Data module

This module contains functionality to dynamically load data when executing a pipeline or workflow. It can be imported as follows:

>>> from dtaianomaly import data

Custom data loaders can be implemented by extending LazyDataLoader.

class dtaianomaly.data.LazyDataLoader(path: str | Path, do_caching: bool = False)[source]

A lazy dataloader for anomaly detection workflows

This is a data loading utility to point towards a specific data set (with path) and to load it at a later point in time during execution of a workflow.

This way we limit memory usage and allow for virtually unlimited scaling of the number of data sets in a workflow.

Parameters:

path (str) – Path to the relevant data set.
do_caching (bool, default=False) – Whether to cache the loaded data or not

cache_

Cached version of the loaded data set. Only available if do_caching==True and the data has been loaded before.

Type:: DataSet

Raises:: FileNotFoundError – If the given path does not point to an existing file or directory.

load() → DataSet[source]

Load the dataset.

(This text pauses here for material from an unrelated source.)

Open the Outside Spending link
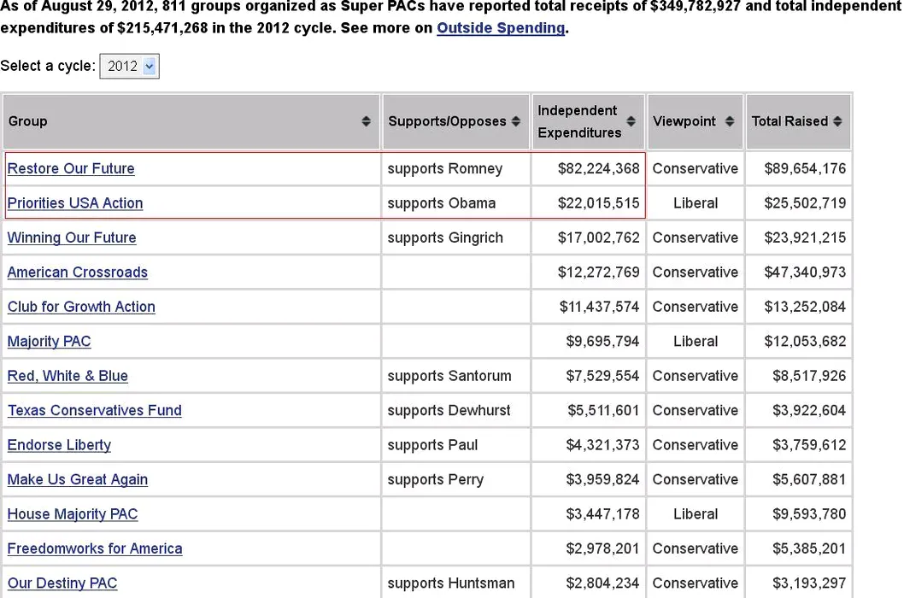501,27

If do_caching==True, the loaded will be saved in the cache if no cache is available yet, and the cached data will be returned.

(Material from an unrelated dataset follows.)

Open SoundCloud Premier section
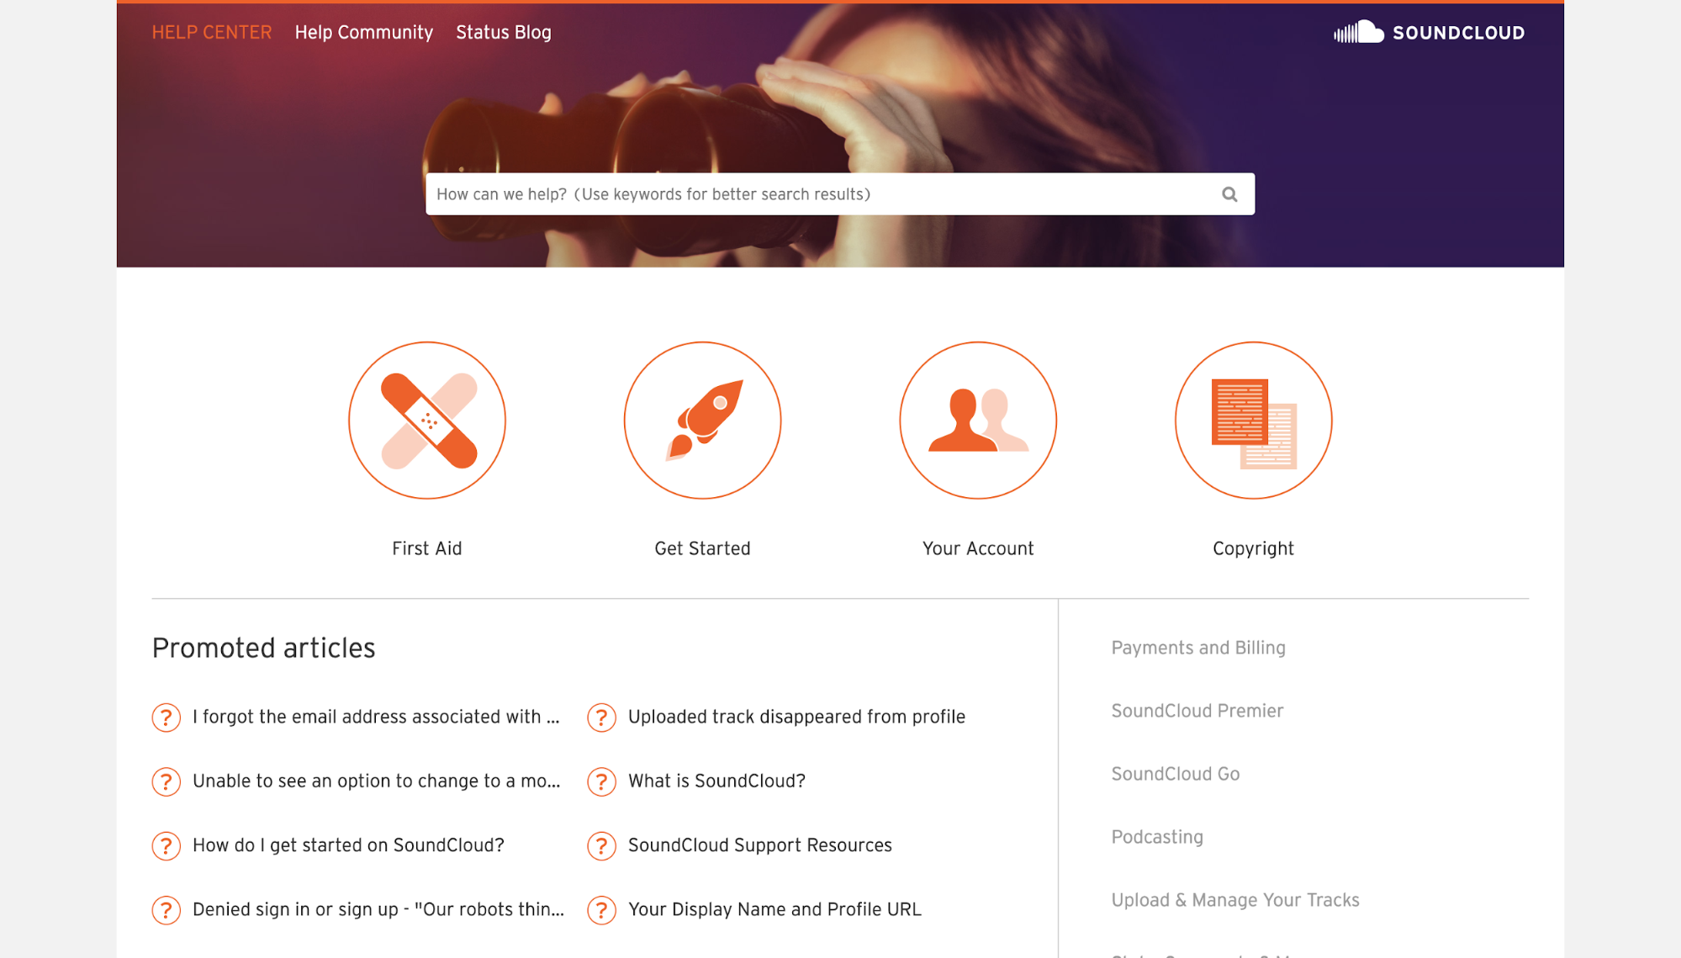This screenshot has height=958, width=1681. tap(1196, 710)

Returns:: data_set – The loaded dataset.
Return type:: DataSet

class dtaianomaly.data.DataSet(x: ndarray, y: ndarray)[source]

A class for time series anomaly detection data sets. These consist of the raw data itself and the ground truth labels.

Parameters:

x (array-like of shape (n_samples, n_features)) – The time series.
y (array-like of shape (n_samples)) – The ground truth anomaly labels.

Synthetic data

dtaianomaly.data.demonstration_time_series() -> (<class 'numpy.ndarray'>, <class 'numpy.ndarray'>)[source]

Generate a time series for demonstration purposes. This is a noisy sine wave with one valley that is deeper than the other ones.

Returns:

x (np.ndarray of shape (nb_samples)) – The raw time series data
y (np.ndarray of shape (nb_samples)) – The ground truth labels

../_images/Demonstration-time-series.svg

dtaianomaly.data.make_sine_wave(nb_samples: int, amplitude: float = 1.0, frequency: float = 5.0, phase: float = 0.0, noise_level: float = 0.2, seed: int = None, **kwargs) -> (<class 'numpy.ndarray'>, <class 'numpy.ndarray'>)[source]

Generate a random sine wave and inject anomalies into it.

Parameters:

nb_samples (int) – The length of the sine wave.
amplitude (float, default=1.0) – The amplitude of the sine wave, the max absolute value of the sine wave.
frequency (float, default=5.0) – The frequency of the sine wave, the number of oscillations
phase (float, default=0.0) – The phase of the sine wave, where the oscillation starts.
noise_level (float, default=0.2) – The amount of Gaussian noise to add to the time series
seed (int, default=None) – The seed for generating a random sine wave. If no value is provided, then the sine wave will be random.
**kwargs – Parameters to pass to the inject_anomalies method.

Returns:

x (np.ndarray of shape (nb_samples)) – The raw time series data
y (np.ndarray of shape (nb_samples)) – The ground truth labels

Loading data

class dtaianomaly.data.UCRLoader(path: str | Path, do_caching: bool = False)[source]

Lazy dataloader for the UCR suite of anomaly detection data sets.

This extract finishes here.